Z tym ISO i szumami to nie jest oczywista sprawa.
RAWy Canonów są bardzo surowe - zero odszumiania. M6II nie jest wyjątkiem. Przy defaultowych ustawieniach LR mamy tylko lekkie odszumianie chrominancji i to wystarcza na niskich ISO.
Przy ISO1600 lekkie odszumianie luminancji (25 w LR) daje bardzo dobry rezultat. Szczegóły są zachowane, gładkie powierzchnie są dość przyzwoite przy podglądzie 100%.
Przy eksporcie do JPG rozmiaru np. 2560px szum praktycznie znika - tu widać pozytywny wpływ gęstej matrycy.
Subiektywne wrażenie jest takie, że lekkie odszumianie luminancji jest w LR skuteczniejsze w odniesieniu do M6II niż M50.
W ogóle to LR dobrze sobie radzi z obrazkiem z tej nowej matrycy.
Inaczej wygląda sprawa, gdy trzeba obrazek z ISO1600 poddać jakiejś forsowniejszej obróbce.

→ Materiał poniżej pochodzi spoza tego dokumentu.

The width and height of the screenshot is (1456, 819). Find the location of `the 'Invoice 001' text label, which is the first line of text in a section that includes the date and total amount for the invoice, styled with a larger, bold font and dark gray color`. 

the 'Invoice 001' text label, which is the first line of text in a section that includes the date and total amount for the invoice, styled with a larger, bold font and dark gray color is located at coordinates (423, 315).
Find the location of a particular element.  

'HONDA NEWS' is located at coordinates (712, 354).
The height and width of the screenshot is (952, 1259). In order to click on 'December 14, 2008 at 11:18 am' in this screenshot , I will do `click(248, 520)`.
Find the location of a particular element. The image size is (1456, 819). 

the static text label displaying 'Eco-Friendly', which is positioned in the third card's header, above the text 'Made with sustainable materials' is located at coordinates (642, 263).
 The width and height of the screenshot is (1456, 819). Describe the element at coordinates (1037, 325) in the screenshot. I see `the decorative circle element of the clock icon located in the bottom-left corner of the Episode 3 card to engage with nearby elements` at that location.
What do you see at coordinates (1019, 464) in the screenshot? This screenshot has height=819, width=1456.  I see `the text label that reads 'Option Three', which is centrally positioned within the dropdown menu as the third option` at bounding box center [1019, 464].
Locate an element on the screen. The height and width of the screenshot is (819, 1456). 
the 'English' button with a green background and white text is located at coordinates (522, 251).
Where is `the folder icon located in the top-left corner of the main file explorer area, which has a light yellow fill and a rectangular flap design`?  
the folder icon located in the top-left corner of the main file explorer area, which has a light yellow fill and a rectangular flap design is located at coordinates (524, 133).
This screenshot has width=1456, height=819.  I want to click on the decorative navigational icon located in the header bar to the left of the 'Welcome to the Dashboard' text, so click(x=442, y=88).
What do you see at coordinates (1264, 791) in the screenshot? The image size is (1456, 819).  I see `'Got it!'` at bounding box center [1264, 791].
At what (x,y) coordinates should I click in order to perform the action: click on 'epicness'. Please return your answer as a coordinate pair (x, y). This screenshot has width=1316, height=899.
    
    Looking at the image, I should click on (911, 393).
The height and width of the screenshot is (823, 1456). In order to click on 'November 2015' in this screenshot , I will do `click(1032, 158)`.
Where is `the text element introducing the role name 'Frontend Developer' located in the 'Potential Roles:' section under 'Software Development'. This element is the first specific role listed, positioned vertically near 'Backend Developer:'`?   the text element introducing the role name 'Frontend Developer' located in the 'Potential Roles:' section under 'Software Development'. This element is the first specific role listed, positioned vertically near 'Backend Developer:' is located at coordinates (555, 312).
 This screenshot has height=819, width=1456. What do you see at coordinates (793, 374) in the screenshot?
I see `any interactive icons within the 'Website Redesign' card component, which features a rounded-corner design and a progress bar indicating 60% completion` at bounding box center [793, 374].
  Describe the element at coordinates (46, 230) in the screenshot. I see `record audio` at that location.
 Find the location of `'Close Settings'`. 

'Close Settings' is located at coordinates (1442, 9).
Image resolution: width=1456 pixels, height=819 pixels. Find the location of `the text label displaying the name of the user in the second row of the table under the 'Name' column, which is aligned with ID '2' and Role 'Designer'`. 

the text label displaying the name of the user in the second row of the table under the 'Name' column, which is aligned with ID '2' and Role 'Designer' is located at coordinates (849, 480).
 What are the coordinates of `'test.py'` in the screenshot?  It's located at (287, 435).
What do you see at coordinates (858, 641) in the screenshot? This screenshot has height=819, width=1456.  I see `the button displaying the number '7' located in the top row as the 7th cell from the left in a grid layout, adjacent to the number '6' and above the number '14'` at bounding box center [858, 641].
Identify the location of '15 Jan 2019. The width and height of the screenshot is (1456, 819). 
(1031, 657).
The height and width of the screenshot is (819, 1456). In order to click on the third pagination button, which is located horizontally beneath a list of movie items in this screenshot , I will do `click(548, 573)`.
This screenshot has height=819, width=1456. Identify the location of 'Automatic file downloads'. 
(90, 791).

Szum w mocno rozjaśnionych cieniach robi się dość agresywny - tu jest duża różnica w stosunku do FF.
Dla mnie szum luminancji jest czyś naturalnym - przypomina ziarno z analoga, które zawsze towarzyszyło obrazkom np. sportowym, zwłaszcza mocniej skadrowanym.
Obsesyjna gładkość moim zdaniem nie jest niezbędna tam gdzie spodziewamy się wysokiego ISO - sport, reportaż.